Ama bizden önce yaşayan yaklaşık 7 milyar insanın nasıl yaşadığını, hangi değerleri ürettiğini ya da yok ettiğini, nasıl "tarih yaptığını" tam olarak bilmeyiz.
*
Her ülkenin yaşamında çok sayıda tarihi günler, aylar ve yıllar vardır.
Bunlar tören dediğimiz olgularla beyinlere yerleşir/yerleştirilir.
Bu, zorunlu ve gerekli bir durumdur.
Tarih tümüyle bir hafızadır!
Gündelik yaşamdaki pek çok tartışma, geçmiş tarihin yorumlanmasından doğar.

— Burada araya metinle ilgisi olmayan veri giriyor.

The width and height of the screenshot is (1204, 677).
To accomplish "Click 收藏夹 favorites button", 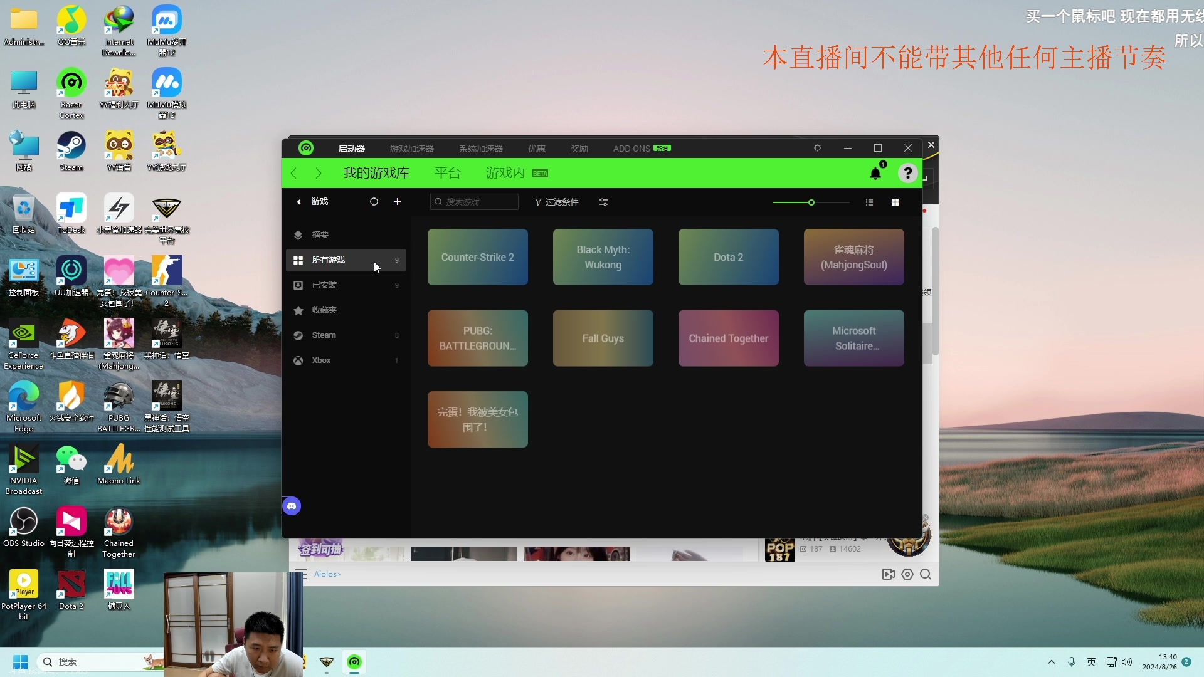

Çünkü tarih -yazıya dökülmüş olsa da- yanılgı ve tarafgirliklerle doludur.
*
Tarih aslında tümüyle - bireysel ya da kolektif; yazılı ve/veya sözlü- bir hafızadır. Bu yüzden tarihin hafızadan kopması mümkün değildir, aksi durum, kendisini inkâr/yok etmek anlamına gelir!"
*
Tarih yazılırken, siyasal aktörlerin güç vakumundan (çekiminden) kendisini kurtaramaz. Ya da, daha sonraki yıllarda cari (geçerli) olan gücün etkisiyle dönüştürülür.
Bilim insanları ve tarihçiler de kendisini bu girdabın çekiminden tam olarak kurtaramaz.

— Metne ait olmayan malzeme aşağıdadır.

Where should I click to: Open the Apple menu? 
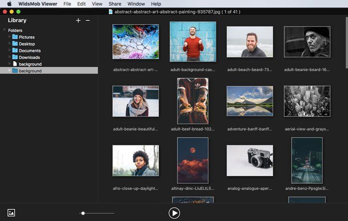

Bu durumda ortaya şu soru çıkmaktadır:
Tarihi kim inşa etmektedir?
Hafıza suistimalleri ve "üretilen hafıza"
Hafızaya/belleğe dayalı bir olgu aynı zamanda yanılgılarla da doludur.

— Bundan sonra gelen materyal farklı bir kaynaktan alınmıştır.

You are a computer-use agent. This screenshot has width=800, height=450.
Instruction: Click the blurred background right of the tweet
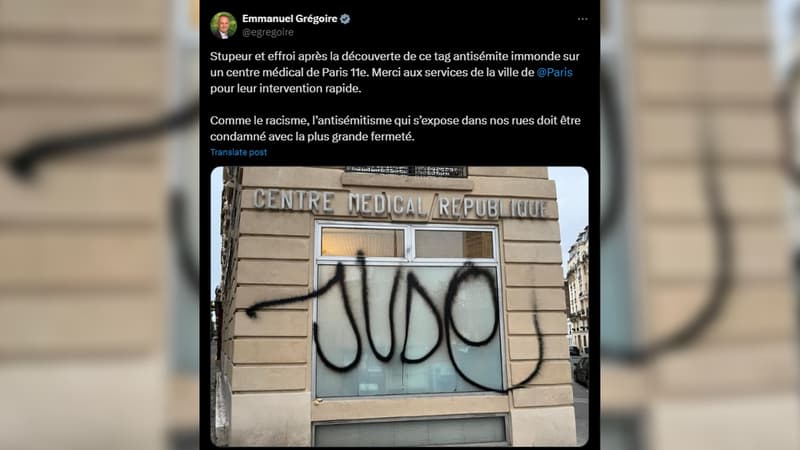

Derin felsefi açıklamaları bizim dilimizdeki "Hafıza-i beşer nisyan ile maluldür" sözü çok kısa ve net olarak anlatmaktadır.
Bu durumda, tarihin inşasında ve hatta tarihin yapımında tam bir doğruluk ve gerçeklikle karşılaşmamız mümkün değildir.
Atatürk'ün "tarih yazanlar, tarih yapanlara sadık kalmalıdır" sözü burada karşımıza çıkar ve Atatürk'e bir kez daha hayran kalırız.
Çünkü bu söz, siyasal bir retorik ya da toplumsal coşku sloganı olmanın çok ötesine gider, onları fersah fersah aşar ve felsefi bir zemine altın harflerle kazınır!
*
Baştan itibaren anlatmaya çalıştığım olgular, çağımızın en büyük felsefeci ve toplumbilimcilerinin üzerinde durduğu derin konulardır.
(Atatürk'ü de bu gözle bir kez daha dikkatlerinize sunuyorum.)
Tarih yeniden kurulur
Hafızalar suistimallere çok açıktır.
Engellenebilir, yaralı, travmatik yani patolojik bir yapıya sahip olabilir, manipüle edilebilir, yeniden üretilebilir, araşsallaştırılabilir ve başka kimliklere dönüştürülebilir.
Sonuçta, tarih "yeniden kurulur."
(Freud ve Ricoeur okuyanlar Atatürk'ü de çok daha iyi anlayabilir.)
*
Bu ve pek çok nedenlerle "bütünsel bir tarih yazılamaz."
Rakip anlatılar, anlatım zemini (medya ve mekân), anlama kapasitemiz, ya da kimi zaman G. Steiner'in söylediği gibi "akıl dışında kalanın söylem dışında da kalması" gibi faktörler ile "övgünün kime yapılacağı" (izin ve rıza) ve iktidarlar etkileri tam bir tarih yazımına tarih boyunca izin vermemiştir.